But I also do believe that even a healed body, even a mind made whole, can still contain within in it a soul that is simply not at peace with God; a healed mind and a healed body and still a life or style of life in turmoil. It is hard to understand—and if I said I understood it I’d be a liar—that there is a type of healing that goes far and away beyond the physical. To put in terms of today’s Gospel lesson, there are indeed souls that bleed, and bleed continually, either through ignorance or self-inflicted wounds.
The woman I think had hoped that she wouldn’t have to talk to Jesus; she thought her condition to embarrassing; she might even have been frightened to tell Jesus what the problem actually was. And so she hoped to solve the problem by sort of touching him in the crowd-to touch him and to just keep going. She couldn’t; he wouldn’t allow it; as if Jesus doesn’t notice, or worse doesn’t care.

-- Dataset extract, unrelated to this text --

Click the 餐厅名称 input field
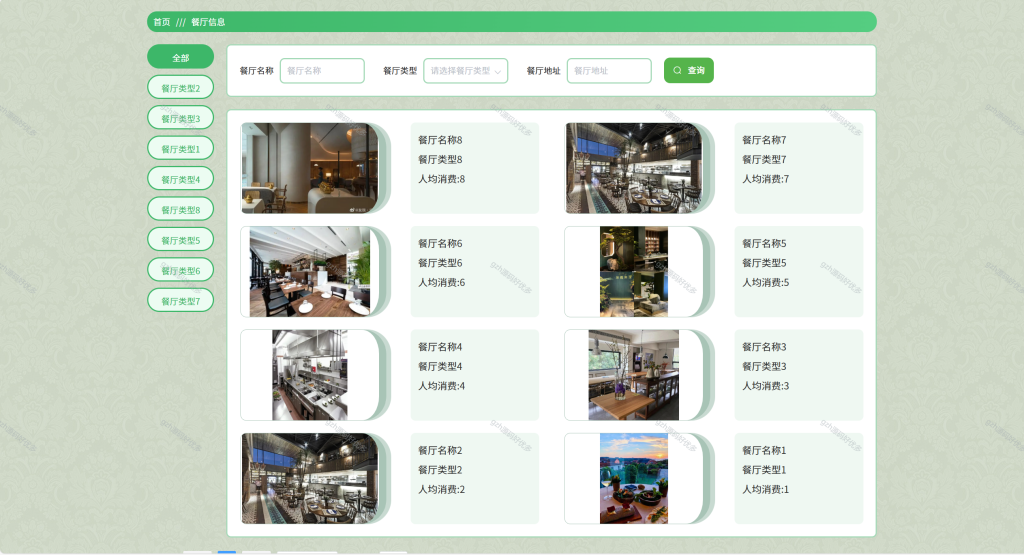 [x=322, y=71]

Today’s Gospel lesson is less about what we do for others, and more about what we do for ourselves. Jesus won’t tolerate a fleeting touch, a quick handshake amidst a crowded room, an arm on the shoulder; he took on flesh as well as emotion and he did it to establish a relationship with all the bleeding people of the world-to include you. In an odd sort of way, Jesus bled so that you didn’t have to.
That part we all seem to get: ‘Jesus died on the cross for me—OK game over.’ ‘Resurrection’ isn’t the only word that starts with an ‘R,’ ‘relational’ and ‘relationship’ also begin with an ‘R’ and they are every bit as important as ‘resurrection.’ His death is not all that he did for me; he became human for me so that he might better understand why it is that I bleed; why it is that I insist on the handshake, the brief pat on the back, instead of the conversation and the relationship that follows.
For better or for worse Lutherans talk a great deal about ‘sin,’ and while sin is given a variety of names, maybe sin is simply the refusal to enter into fellowship with God; the refusal to embrace and to hold; to move beyond the handshake and the touching of tassels, to the holding of flesh against flesh, and then to simply talk…
Let us pray then that this week, and especially as we move into the season of Advent, that the Holy Spirit would move us to move beyond tassels and touches, to a full embrace of Jesus.
+AMEN+
Priestly Rants 11/9/10 9:50 AM admin Today’s Ranting”
(Via Priestly Rants.)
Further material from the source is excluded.